[Start of Attachment]

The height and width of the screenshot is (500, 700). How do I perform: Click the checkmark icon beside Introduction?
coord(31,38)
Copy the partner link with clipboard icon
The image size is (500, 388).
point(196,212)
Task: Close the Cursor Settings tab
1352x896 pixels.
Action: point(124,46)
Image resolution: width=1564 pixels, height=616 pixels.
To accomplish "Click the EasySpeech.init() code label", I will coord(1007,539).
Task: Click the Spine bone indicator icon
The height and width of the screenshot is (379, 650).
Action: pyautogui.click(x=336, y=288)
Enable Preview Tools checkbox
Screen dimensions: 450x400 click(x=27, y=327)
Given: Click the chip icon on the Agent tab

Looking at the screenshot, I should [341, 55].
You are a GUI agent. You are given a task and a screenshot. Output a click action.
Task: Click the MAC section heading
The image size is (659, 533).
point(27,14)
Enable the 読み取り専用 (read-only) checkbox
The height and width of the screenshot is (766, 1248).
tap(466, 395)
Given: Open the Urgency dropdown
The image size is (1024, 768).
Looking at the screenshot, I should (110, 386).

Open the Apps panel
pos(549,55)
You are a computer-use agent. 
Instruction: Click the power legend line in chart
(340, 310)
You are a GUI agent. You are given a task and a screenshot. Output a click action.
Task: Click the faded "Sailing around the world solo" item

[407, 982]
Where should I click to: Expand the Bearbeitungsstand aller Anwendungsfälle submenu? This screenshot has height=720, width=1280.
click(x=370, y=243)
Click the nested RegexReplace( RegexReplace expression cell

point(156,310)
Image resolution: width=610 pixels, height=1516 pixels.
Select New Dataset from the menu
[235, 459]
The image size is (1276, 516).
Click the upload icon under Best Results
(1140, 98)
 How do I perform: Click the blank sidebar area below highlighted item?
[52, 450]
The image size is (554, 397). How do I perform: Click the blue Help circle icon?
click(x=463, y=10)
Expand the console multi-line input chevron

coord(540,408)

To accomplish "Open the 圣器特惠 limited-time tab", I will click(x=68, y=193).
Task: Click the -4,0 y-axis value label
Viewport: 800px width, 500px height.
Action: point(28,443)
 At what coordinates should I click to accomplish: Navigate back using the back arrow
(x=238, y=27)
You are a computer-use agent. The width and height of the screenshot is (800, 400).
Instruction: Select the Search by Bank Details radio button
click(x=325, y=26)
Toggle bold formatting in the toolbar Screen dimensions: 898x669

[End of Attachment]

PROMPT ▸ Without changing a single character, repeat each record.

RESULT OF THIS TASK ▸
The height and width of the screenshot is (500, 700). How do I perform: Click the checkmark icon beside Introduction?
coord(31,38)
Copy the partner link with clipboard icon
The image size is (500, 388).
point(196,212)
Task: Close the Cursor Settings tab
1352x896 pixels.
Action: point(124,46)
Image resolution: width=1564 pixels, height=616 pixels.
To accomplish "Click the EasySpeech.init() code label", I will coord(1007,539).
Task: Click the Spine bone indicator icon
The height and width of the screenshot is (379, 650).
Action: pyautogui.click(x=336, y=288)
Enable Preview Tools checkbox
Screen dimensions: 450x400 click(x=27, y=327)
Given: Click the chip icon on the Agent tab

Looking at the screenshot, I should [341, 55].
You are a GUI agent. You are given a task and a screenshot. Output a click action.
Task: Click the MAC section heading
The image size is (659, 533).
point(27,14)
Enable the 読み取り専用 (read-only) checkbox
The height and width of the screenshot is (766, 1248).
tap(466, 395)
Given: Open the Urgency dropdown
The image size is (1024, 768).
Looking at the screenshot, I should (110, 386).

Open the Apps panel
pos(549,55)
You are a computer-use agent. 
Instruction: Click the power legend line in chart
(340, 310)
You are a GUI agent. You are given a task and a screenshot. Output a click action.
Task: Click the faded "Sailing around the world solo" item

[407, 982]
Where should I click to: Expand the Bearbeitungsstand aller Anwendungsfälle submenu? This screenshot has height=720, width=1280.
click(x=370, y=243)
Click the nested RegexReplace( RegexReplace expression cell

point(156,310)
Image resolution: width=610 pixels, height=1516 pixels.
Select New Dataset from the menu
[235, 459]
The image size is (1276, 516).
Click the upload icon under Best Results
(1140, 98)
 How do I perform: Click the blank sidebar area below highlighted item?
[52, 450]
The image size is (554, 397). How do I perform: Click the blue Help circle icon?
click(x=463, y=10)
Expand the console multi-line input chevron

coord(540,408)

To accomplish "Open the 圣器特惠 limited-time tab", I will click(x=68, y=193).
Task: Click the -4,0 y-axis value label
Viewport: 800px width, 500px height.
Action: point(28,443)
 At what coordinates should I click to accomplish: Navigate back using the back arrow
(x=238, y=27)
You are a computer-use agent. The width and height of the screenshot is (800, 400).
Instruction: Select the Search by Bank Details radio button
click(x=325, y=26)
Toggle bold formatting in the toolbar Screen dimensions: 898x669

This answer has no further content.